### Element lookup rows
┌────────
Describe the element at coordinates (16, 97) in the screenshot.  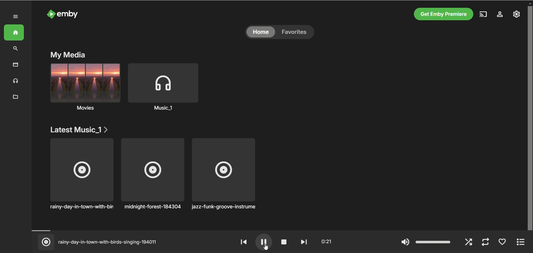
I see `folder` at that location.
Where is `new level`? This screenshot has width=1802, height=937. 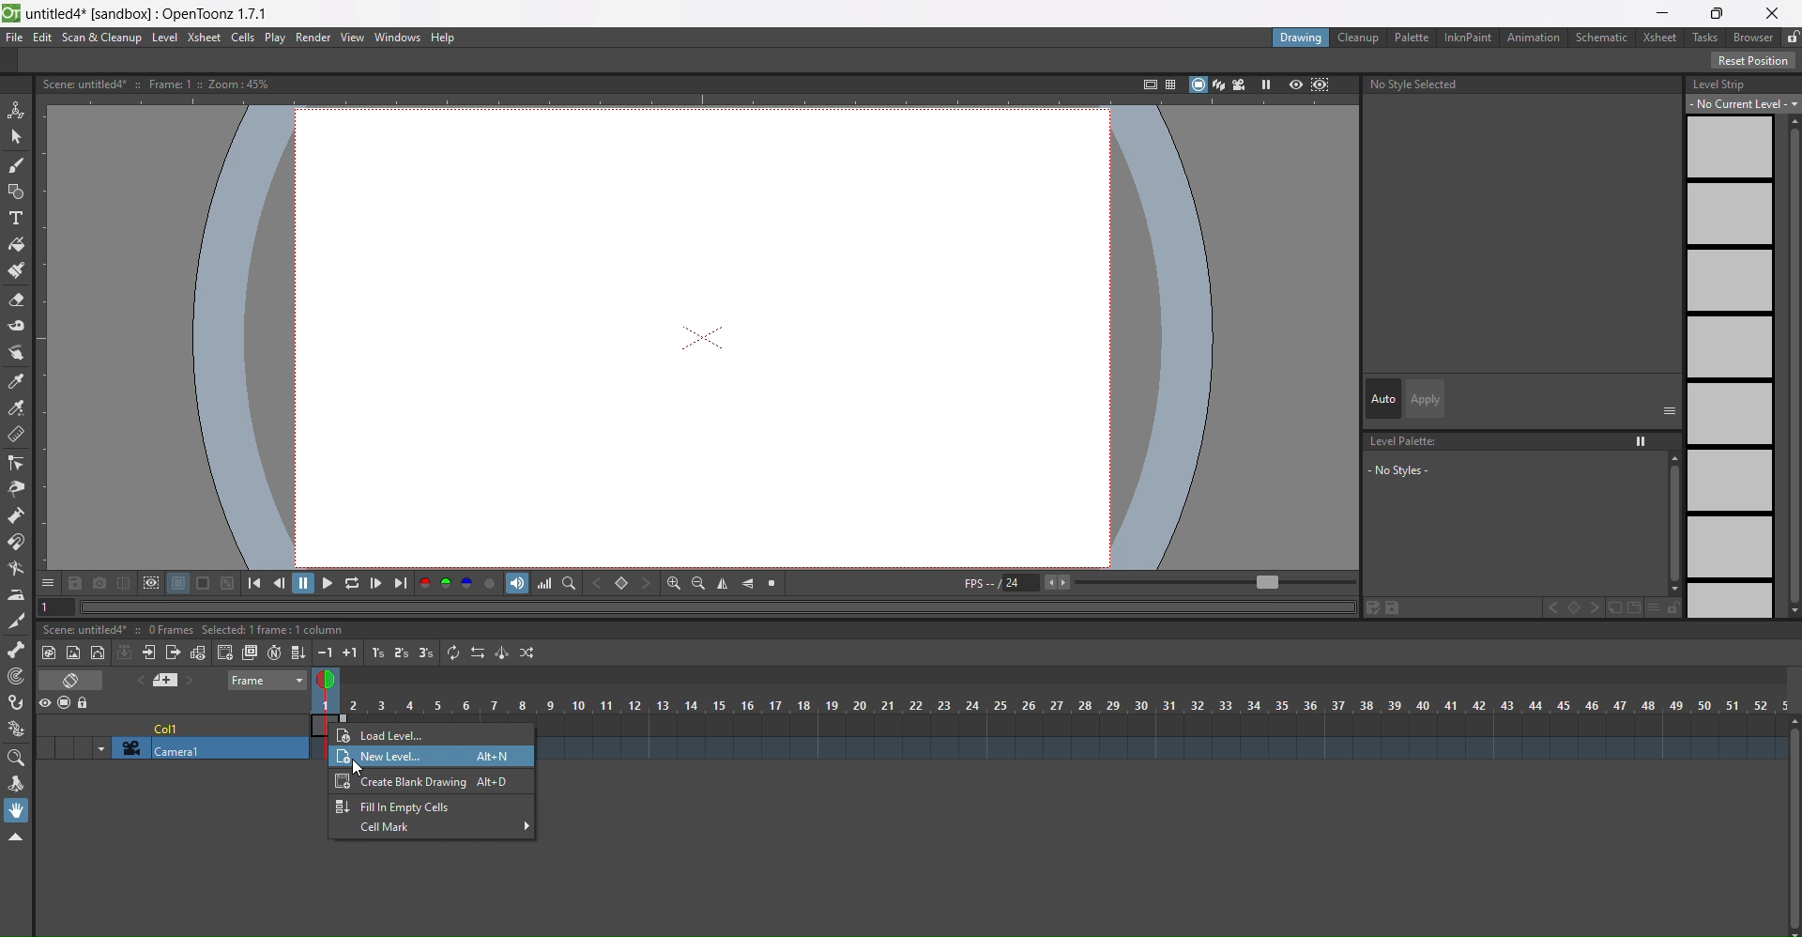
new level is located at coordinates (382, 757).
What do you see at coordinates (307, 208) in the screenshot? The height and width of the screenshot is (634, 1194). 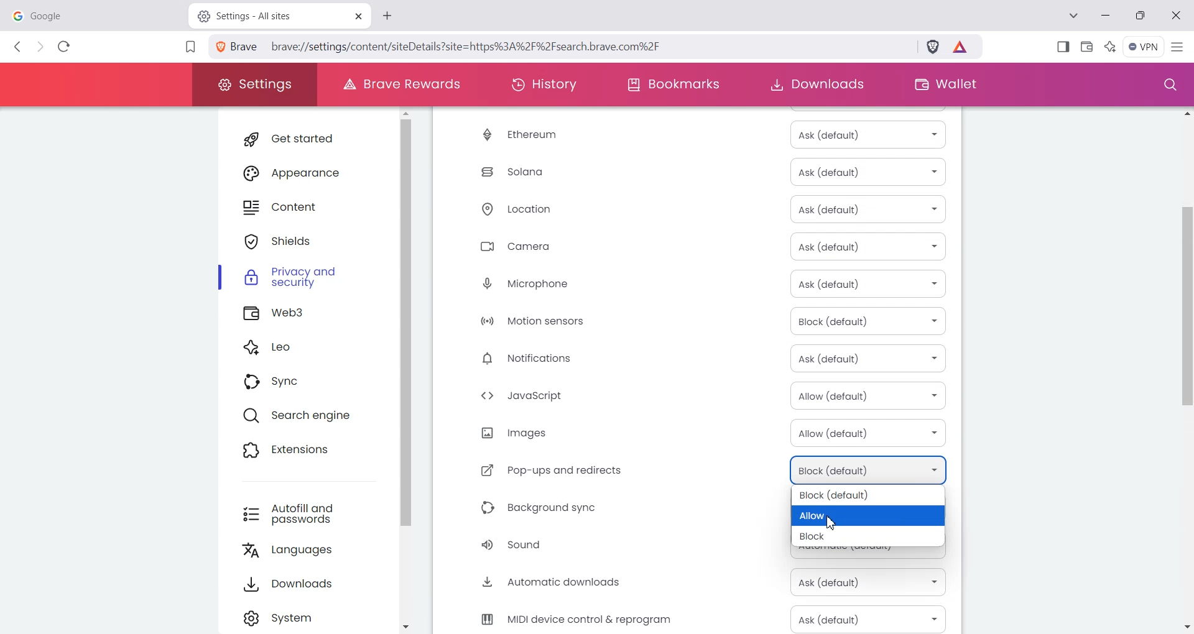 I see `Content` at bounding box center [307, 208].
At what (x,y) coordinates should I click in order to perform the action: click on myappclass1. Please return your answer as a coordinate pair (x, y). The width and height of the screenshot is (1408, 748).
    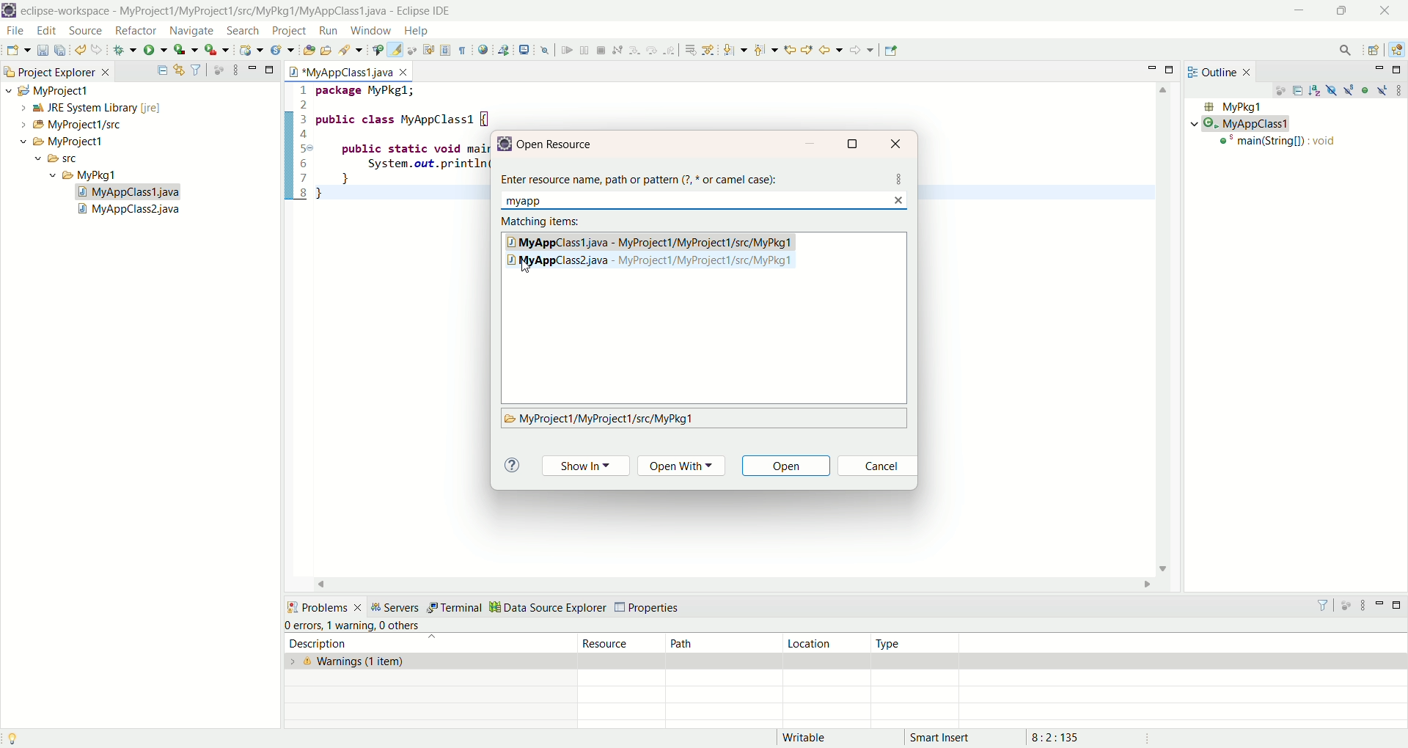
└────────
### The task
Copy the rows word for word, from the start of the rows through the line that contains "new level is". Omit the pictures.

### Solution to the problem
Describe the element at coordinates (16, 97) in the screenshot.  
I see `folder` at that location.
Where is `new level`? This screenshot has width=1802, height=937. 
new level is located at coordinates (382, 757).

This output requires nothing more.